* [What the exercise asks]
Render the material below as a Markdown table with the columns Row and Text, giving each non-blank line its own numbered row. Leave the pictures out.

■ ■ ■

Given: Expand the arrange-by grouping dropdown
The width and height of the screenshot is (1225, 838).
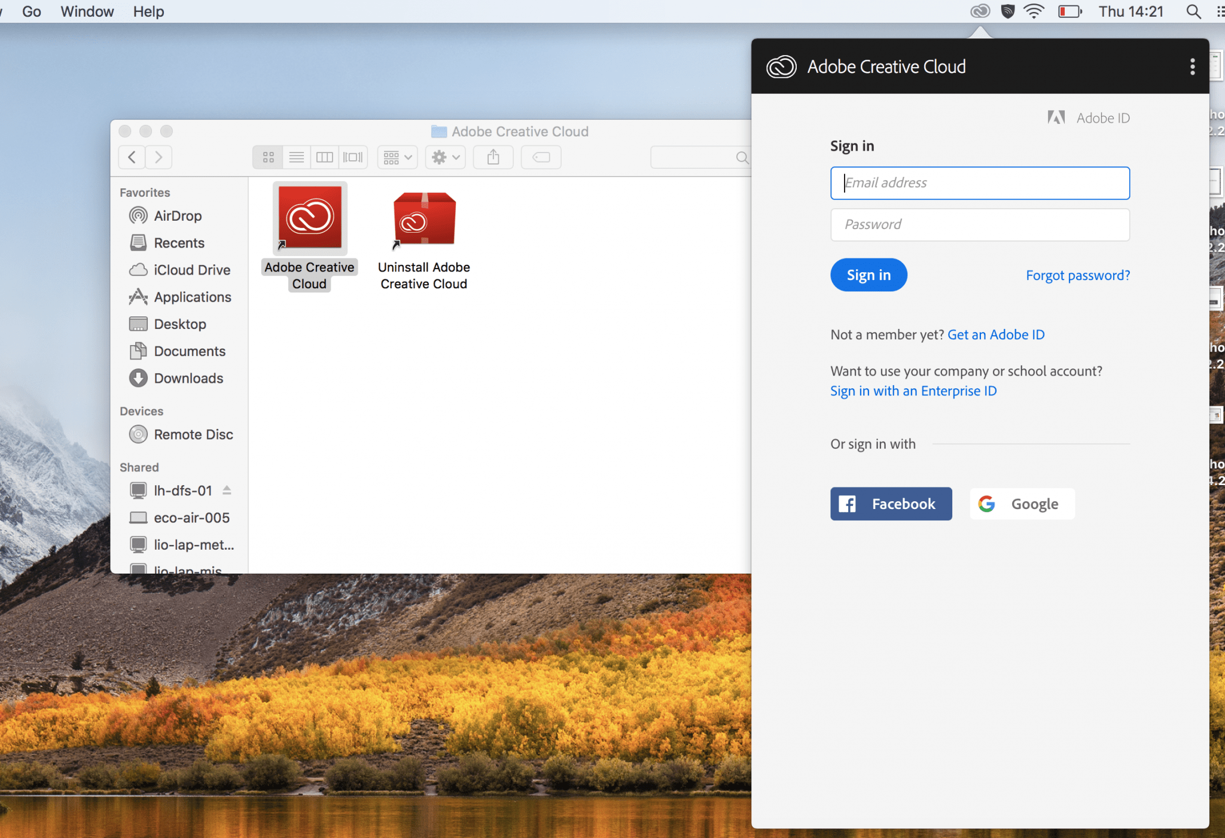Looking at the screenshot, I should 398,157.
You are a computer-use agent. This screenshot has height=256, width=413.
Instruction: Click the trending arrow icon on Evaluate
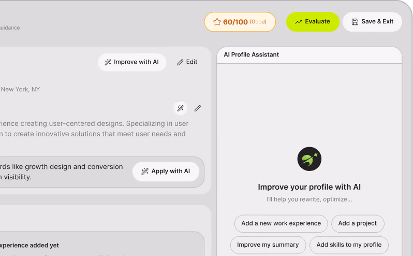(299, 22)
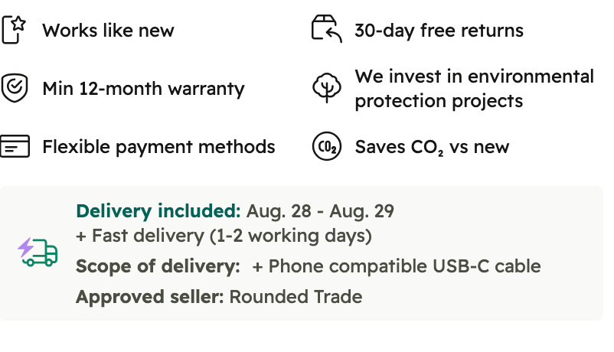Viewport: 614px width, 352px height.
Task: Click the fast delivery truck icon
Action: 38,252
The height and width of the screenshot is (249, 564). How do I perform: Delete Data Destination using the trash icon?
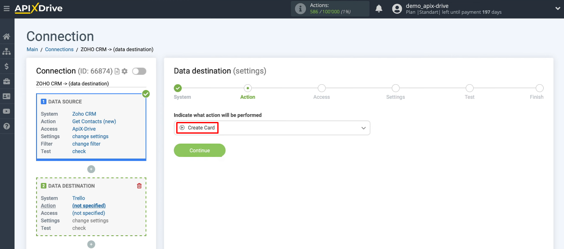point(139,186)
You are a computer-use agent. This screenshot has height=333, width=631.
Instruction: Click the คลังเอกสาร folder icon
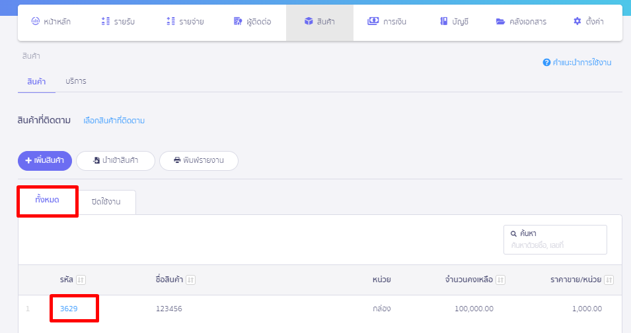point(500,22)
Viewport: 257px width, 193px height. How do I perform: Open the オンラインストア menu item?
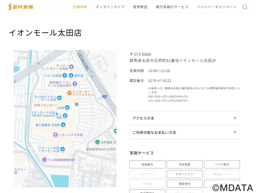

■ ■ ■

* [Response]
| Row | Text |
|---|---|
| 1 | Given: Expand the arrange-by grouping dropdown |
| 2 | The width and height of the screenshot is (1225, 838). |
| 3 | Looking at the screenshot, I should 398,157. |
| 4 | You are a computer-use agent. This screenshot has height=256, width=413. |
| 5 | Instruction: Click the trending arrow icon on Evaluate |
| 6 | (299, 22) |
| 7 | Viewport: 614px width, 352px height. |
| 8 | Task: Click the fast delivery truck icon |
| 9 | Action: 38,252 |
| 10 | The height and width of the screenshot is (249, 564). How do I perform: Delete Data Destination using the trash icon? |
| 11 | point(139,186) |
| 12 | You are a computer-use agent. This screenshot has height=333, width=631. |
| 13 | Instruction: Click the คลังเอกสาร folder icon |
| 14 | point(500,22) |
| 15 | Viewport: 257px width, 193px height. How do I perform: Open the オンラインストア menu item? |